- [TEXT]:
= = =
In comparison to non-LGBTQ communities, the LGBTQ community is seeing much higher vaccination rates. The CDC determined that 70 percent of the general adult population in the United States had gotten at least one dose of the vaccine on August 2. This new study reflects responses made by LGBTQ adults made between May and June.

Related: Here’s why COVID-19 has a vaccine after 1 year and HIV doesn’t after nearly 40 years

The groundbreaking collection of data was determined from responses to the Community Marketing & Insight’s (CMI) 15th annual LGBTQ Community Survey. More than 15,000 responses were recorded from LGBTQ adults.

CMI’s Senior Director of Research, David Paisley, attested the findings to the effects the pandemic, and other social issues, have had on LGBTQ people.

“There are many reasons why LGBTQ+ vaccination rates may be higher than the general population, including higher percentages of the LGBTQ+ community being liberal, living in blue states, and living in urban areas,” Paisley said.

“While participants had strong education levels, those with no more than a high school diploma still had an 87 percent vaccination rate. We also see that COVID isolation significantly impacted LGBTQ+ people, which may have motivated quick vaccination to reenter the community.”

One other key factor may be that many LGBTQ people have seen those close to them affected by the spread of COVID-19. 36 percent of LGBTQ adults — close to four of every ten — have had a close friend or family member personally become sick from COVID-19.
= = =
- [WHAT THIS EXERCISE ASKS]:
• a. How many responses from LGBTQ adults did the survey in the LGBTQ vaccination article record?
• b. Carry the article on LGBTQ vaccination rates forward from its last sentence.
= = =
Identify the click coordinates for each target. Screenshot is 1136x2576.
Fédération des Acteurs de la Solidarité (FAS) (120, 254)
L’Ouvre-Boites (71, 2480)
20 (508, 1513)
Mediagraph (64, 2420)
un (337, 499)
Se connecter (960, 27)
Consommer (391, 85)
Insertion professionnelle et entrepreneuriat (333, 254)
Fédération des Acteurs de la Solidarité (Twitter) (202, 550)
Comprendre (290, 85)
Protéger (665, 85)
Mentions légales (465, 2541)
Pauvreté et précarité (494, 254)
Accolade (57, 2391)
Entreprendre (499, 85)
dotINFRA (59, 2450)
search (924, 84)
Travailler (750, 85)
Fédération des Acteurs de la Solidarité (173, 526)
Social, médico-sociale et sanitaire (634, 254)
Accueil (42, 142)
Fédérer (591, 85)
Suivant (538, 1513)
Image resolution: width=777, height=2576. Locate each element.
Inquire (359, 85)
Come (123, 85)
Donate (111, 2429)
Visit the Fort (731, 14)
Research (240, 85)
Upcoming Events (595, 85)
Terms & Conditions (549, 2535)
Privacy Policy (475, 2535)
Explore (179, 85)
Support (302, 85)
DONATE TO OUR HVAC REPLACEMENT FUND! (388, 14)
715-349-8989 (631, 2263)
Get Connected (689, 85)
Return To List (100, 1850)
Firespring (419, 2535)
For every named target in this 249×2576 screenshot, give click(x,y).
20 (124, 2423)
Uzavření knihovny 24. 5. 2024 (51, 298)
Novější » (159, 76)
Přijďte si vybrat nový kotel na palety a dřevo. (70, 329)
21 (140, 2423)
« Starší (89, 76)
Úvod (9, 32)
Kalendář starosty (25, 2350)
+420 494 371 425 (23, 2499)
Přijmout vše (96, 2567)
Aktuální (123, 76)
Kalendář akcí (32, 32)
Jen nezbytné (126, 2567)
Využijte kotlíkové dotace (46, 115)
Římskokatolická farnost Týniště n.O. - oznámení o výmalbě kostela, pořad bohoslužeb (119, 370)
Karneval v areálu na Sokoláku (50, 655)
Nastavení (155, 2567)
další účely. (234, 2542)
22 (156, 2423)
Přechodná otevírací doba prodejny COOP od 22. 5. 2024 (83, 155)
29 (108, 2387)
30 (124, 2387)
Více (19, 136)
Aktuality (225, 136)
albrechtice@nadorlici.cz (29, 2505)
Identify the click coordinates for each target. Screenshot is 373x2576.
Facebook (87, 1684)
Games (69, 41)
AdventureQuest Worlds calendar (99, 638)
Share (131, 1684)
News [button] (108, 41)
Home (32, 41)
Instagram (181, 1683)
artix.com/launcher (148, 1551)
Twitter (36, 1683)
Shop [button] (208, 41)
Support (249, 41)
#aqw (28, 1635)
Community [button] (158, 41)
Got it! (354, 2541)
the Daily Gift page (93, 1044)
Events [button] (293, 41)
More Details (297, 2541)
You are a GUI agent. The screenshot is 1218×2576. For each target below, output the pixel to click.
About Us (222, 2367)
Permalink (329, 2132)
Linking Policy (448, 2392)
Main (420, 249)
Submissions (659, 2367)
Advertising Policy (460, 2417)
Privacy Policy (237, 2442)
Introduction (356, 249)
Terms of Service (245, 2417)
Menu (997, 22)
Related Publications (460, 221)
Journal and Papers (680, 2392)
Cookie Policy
= = =
- [YOUR RESPONSES]:
• a. More than 15,000.

• b.
Further, 21 percent of LGBTQ adults — or two of every ten — have lost a friend or family member to COVID-19.

That’s exponentially higher for most LGBTQ people of color, with 30 percent of Latinx LGBTQ people, 28 percent for Black LGBTQ people, 25 percent for Native American/Alaskan and Middle Eastern/North African LGBTQ people, and 18 percent of Asian and Pacific Islander LGBTQ people have lost someone close to them. That’s slightly higher in comparison to the 17 percent that white LGBTQ adults reported.

Based on race or ethnicity of the LGBTQ adults that responded, 85 percent of Black respondents, 85 percent of Native American/Alaskan and Middle Eastern/North African respondents, 90 percent of Latinx respondents, and 96 percent of Asian or Pacific Islander respondents have received one dose of a COVID-19 vaccine.

Based on gender, cisgender queer men had the slight edge over other respondents. 93 percent of cis men have had at least one vaccine dose, compared to 92 percent of cis women and 92 percent of trans and gender non-conforming people.

Based on age range, senior LGBTQ respondents are slightly more likely to be vaccinated than younger LGBTQ people with 94 percent of respondents aged 55 older having received at least one vaccine dose, compared to 92 percent of respondents between the ages of 35 and 54, and 91 percent of respondents between the age of 18 to 34.

Another factor is that a majority of the LGBTQ respondents reported that they “feel Pride” in being a part of the community and that they “regularly read or view the LGBTQ media.” A majority also “strongly agreed” or “somewhat agreed” that they can be themselves at work or school and that they have support in the LGBTQ community, compared to the number of participants who “disagreed” with that assessment for themselves.

“We are encouraged to see evidence that suggests such a strong majority of the LGBTQ+ community who responded to the survey have received at least one dose of a COVID-19 vaccine. The science is clear: vaccines are our way forward and out of this pandemic,” Jay Brown, the HRCF senior vice president of program, research, and training, said in a statement. “The Human Rights Campaign Foundation will continue working with our partners to ensure that no one in our community is left behind.”

The Rockefeller Foundation financially supported HRCF in gaining insight from CMI’s data.

The full CMI community survey can be viewed here.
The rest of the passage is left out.